Durable-goods manufacturing saw exceptional across-the-sector-board gains for the quarter, with overall growth coming in at an annual rate of 15.6 percent. Likewise all the non-durable categories saw noteworthy output gains, posting a collective gain of 5.7 percent on an annual basis.

Overall manufacturing capacity utilization ended the quarter at 77.8 percent. While that’s still a scant 1 percent below the historic average, it’s also 14 percent above the mid-2009 cyclical trough.

But in this unusually slow and erratic general economic recovery period, skips and starts are inevitable. And indeed an apparent stall in March is raising fears that solid early-year growth might peter out in spring and summer as was the case last year.

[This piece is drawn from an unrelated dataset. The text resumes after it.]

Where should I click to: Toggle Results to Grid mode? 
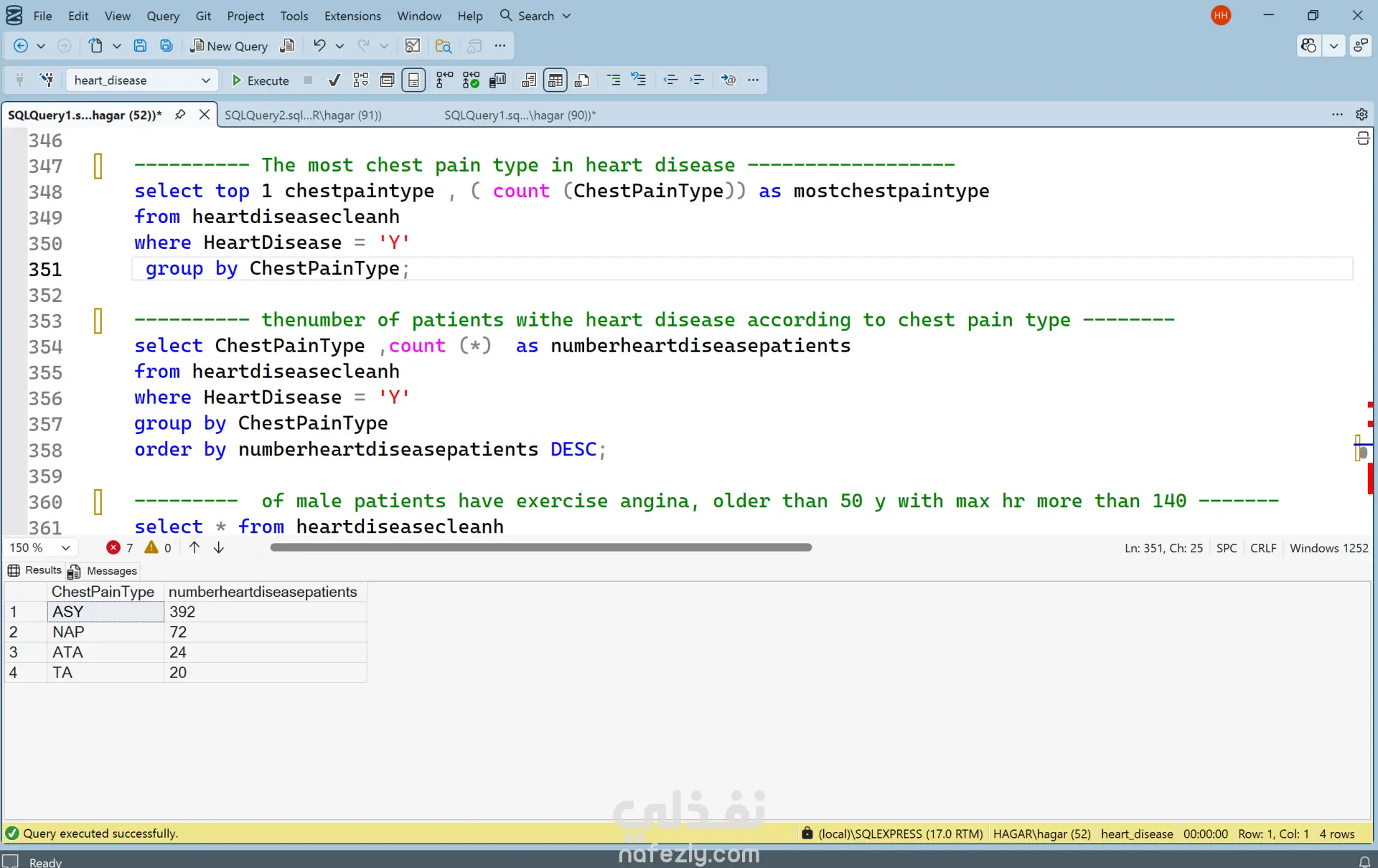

The Commerce Department in fact reports that orders for factory goods were off by 1.5 percent in March – which represents the poorest monthly performance in three years. However a good chunk of the fall-off relates to the highly erratic commercial aircraft sector – where orders were off nearly 50 percent for the month.

Still, orders in all the other sectors combined were essentially flat, following a gain of 1.1 percent in February.

Add it all up and March’s orders of $460.5 billion came in 37 percent beyond the recessionary trough three years back. The figure remains below the pre-recession peak in late-2007 – but by just 4.2 percent.

Meanwhile the Institute for Supply Management pegged April’s manufacturing growth at the strongest pace in 10 months. Among the 18 segments it tracks, only wood products contracted during the month.

Exports aside, one key driver of strengthened manufacturing is that American consumers have been spending more than they had in recent tough years – although not a whole lot more. Accordingly retailers are ordering more goods to stock their shelves – and distributors and manufacturers in turn look to boost inventories.

In addition to vehicles and auto parts, clothing and accessories spending has demonstrated strong growth over the past year – up 8.8 percent for the 12 months ending in February), according to the Census Bureau. And growth in the building materials and gardening equipment retailing category was even stronger at 12.5 percent.

But the growth isn’t necessarily translating to robust hiring. While manufacturing accounted for a decent 37,000 new jobs in March, employment in the sector in April actually shrank a bit for the first time since September (to the tune of 5,000 positions), according to the ADP National Employment Report.

Meanwhile, net absorption, a key element of CRE market fundamentals, likewise reveals steadily recovering demand for manufacturing space. According to figures compiled by Cushman & Wakefield for SmallBalance.com, recession-racked demand started turning around in mid-2010, after overall manufacturing-space occupancy shrank by a whopping 33 million square feet the previous year and nearly 47 million over two years.

Absorption has been positive in every quarter except one starting with 2010’s third – the exception being 2011’s first quarter with a negative net of just over 1 million feet. The rebound was generally robust last year with absorption of 3.8 million feet during a very strong second quarter, followed by more than 1.6 million positive in the third and 2.3 million in the last quarter.

That put the net for the year beyond 6.6 million – notably beyond 2007’s 4.3 million but still hardly half the 11 million average posted during the 2005-06 bubble biennium. This year’s first quarter came in a bit weaker at less than 1 million – but again, that’s like 2 million better than the year-earlier period on a net basis.

As for nationwide small-cap manufacturing rental-rate trends, Boxwood Means data indicates a decline of about 2.5 percent – to $7.39 per square foot annually – for the 12 months ending in March. The better news for landlords is that the March figure represents the smallest year-over-year decline since the financial melt-down month of October 2008.

For small-cap industrial space generally, Boxwood indicates that the average number of days it takes to fill empty space was 207 in March – down from the cyclical peak of 219 seen in May 2011.